Pork Belly Mac & Cheese
Don't be deterred by the name "belly." This cut of meat comes from just below the place we get the South's favorite meat, bacon. Pork belly taste similar to bacon, but it's tougher and fattier. However, it can be tamed with a little love. Unlike bacon, pork belly is usually uncured. However, in the south, we like curing everything with copious amounts of salt. The type of pork belly I use in this recipe is referred to as "salt pork" which is cured, longer in fact than bacon. That's worth keeping in mind when cooking with it. Everyone loves salt (except my mom oddly enough) but it's easy to go overboard. This dish only requires a minimal amount of salt be added or perhaps none at all. Most of the salt will come from the pork belly itself. This salt has been aged inside the piece of meat, which means it will carry a richness and flavor profile that cannot be duplicated. Adding too much additional salt would mask the unique taste of the cure salt, which is one of the highlights of this dish. This recipe is an exercise in building flavor. It takes time to coax out the depths of what these ingredients have to offer, but trust me, it's worth it.
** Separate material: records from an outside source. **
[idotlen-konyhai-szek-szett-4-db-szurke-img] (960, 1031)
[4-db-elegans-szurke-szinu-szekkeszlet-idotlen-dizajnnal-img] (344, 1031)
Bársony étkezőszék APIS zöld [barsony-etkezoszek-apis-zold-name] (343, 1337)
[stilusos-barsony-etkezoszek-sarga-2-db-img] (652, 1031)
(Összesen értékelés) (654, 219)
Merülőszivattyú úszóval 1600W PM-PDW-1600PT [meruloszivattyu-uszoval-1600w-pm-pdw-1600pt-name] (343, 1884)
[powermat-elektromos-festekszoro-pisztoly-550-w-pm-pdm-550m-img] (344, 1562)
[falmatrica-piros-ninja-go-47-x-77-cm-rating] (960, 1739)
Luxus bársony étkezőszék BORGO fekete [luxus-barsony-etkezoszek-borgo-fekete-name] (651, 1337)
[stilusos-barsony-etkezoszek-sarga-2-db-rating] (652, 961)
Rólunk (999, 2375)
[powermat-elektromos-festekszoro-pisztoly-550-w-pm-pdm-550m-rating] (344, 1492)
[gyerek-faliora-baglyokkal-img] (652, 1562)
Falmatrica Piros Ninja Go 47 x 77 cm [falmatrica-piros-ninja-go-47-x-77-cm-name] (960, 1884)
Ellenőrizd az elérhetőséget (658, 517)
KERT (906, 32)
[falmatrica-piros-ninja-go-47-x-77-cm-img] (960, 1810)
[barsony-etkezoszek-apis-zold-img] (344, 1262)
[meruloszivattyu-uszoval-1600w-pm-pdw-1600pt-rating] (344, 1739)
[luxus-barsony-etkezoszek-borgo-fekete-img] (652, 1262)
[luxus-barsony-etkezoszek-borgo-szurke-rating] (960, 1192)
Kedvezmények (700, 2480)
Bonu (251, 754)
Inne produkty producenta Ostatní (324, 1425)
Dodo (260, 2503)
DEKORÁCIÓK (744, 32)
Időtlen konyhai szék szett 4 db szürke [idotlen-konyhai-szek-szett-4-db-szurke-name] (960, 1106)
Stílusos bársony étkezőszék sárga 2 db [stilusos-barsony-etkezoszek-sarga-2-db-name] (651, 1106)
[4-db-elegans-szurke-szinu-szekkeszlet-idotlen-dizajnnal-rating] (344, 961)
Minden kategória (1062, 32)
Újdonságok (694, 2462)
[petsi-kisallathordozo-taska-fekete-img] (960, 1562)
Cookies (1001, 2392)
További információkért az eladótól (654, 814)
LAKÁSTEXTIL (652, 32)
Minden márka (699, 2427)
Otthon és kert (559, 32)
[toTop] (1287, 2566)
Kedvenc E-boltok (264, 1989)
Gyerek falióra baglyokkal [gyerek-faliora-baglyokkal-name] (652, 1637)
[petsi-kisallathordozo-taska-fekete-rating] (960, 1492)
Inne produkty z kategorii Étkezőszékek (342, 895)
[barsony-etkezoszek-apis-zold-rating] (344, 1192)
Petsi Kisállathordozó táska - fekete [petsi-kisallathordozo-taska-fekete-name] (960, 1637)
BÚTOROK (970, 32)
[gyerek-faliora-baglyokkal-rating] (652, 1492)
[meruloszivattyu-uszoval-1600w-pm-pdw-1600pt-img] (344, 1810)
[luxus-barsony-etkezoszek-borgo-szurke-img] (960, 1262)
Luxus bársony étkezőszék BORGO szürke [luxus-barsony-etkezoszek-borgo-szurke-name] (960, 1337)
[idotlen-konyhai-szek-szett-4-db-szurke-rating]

1 lb salted pork (pork belly) diced
6-8 servings of dry pasta (about 12 oz)
32 oz low sodium chicken broth
3 sprigs of thyme
1/4 cup chopped parsley
6 leaves of fresh basil
4 cloves of garlic
2 tbsp maple syrup
1 tbsp Cajun seasoning
1 cup whole milk
1 cup heavy cream
2 cups shredded Colby cheese
2 cups shredded smoked Gouda
Add the chicken stock to a large soup pot. Add enough water so the liquid is just under the handle of the pot. To the cooking liquid, add thyme, parsley, basil, garlic, and pork belly. Simmer this mixture on low (covered) for 3 hours. Add water during the cooking process if the cooking liquid gets too low. During this time, the fat and salt will be rendered from the pork, making the liquid briny, rich, and herbal. It will also tenderize the meat tremendously.
After around 3 hours, strain off the pork belly. Reserve the brine from cooking the pork belly for use later in the recipe.
In a small bowl, mix together the boiled pork belly,maple syrup, and Cajun seasoning. This adds a sweet and spicy element to the naturally salty pork belly. Saute the pork belly in the same pot you boiled it in until crispy and caramelized. Remove the pork belly once cooked. When the pork belly is out of the pot, deglaze it with a few tablespoons of the brine from the previous step.
Use the rest of the brine left over from cooking the pork belly to start cooking the pasta, per the instructions on the box. If you need additional liquid, just add water. There is no need to salt or season the liquid further.
To the deglazed pork belly pot, add milk, heavy cream, and 2 cups of cheese, 1 cup of each type. Bring the mixture to a boil then reduce to a simmer. Simmer the cheese sauce for about 10 minutes to thicken it up. Salt and pepper to taste. Be careful not to over salt the cheese sauce.
Next, coat the cooked pasta in the cheese sauce and mix in the diced pork belly.
Spread pasta evenly into a 9 x 11 baking dish. Top with the remaining 2 cups of cheese. Garnish with some basil, thyme, and parsley. Bake uncovered on 350 degrees for 25-30 minutes, or until cheese on top is gooey and beginning to brown.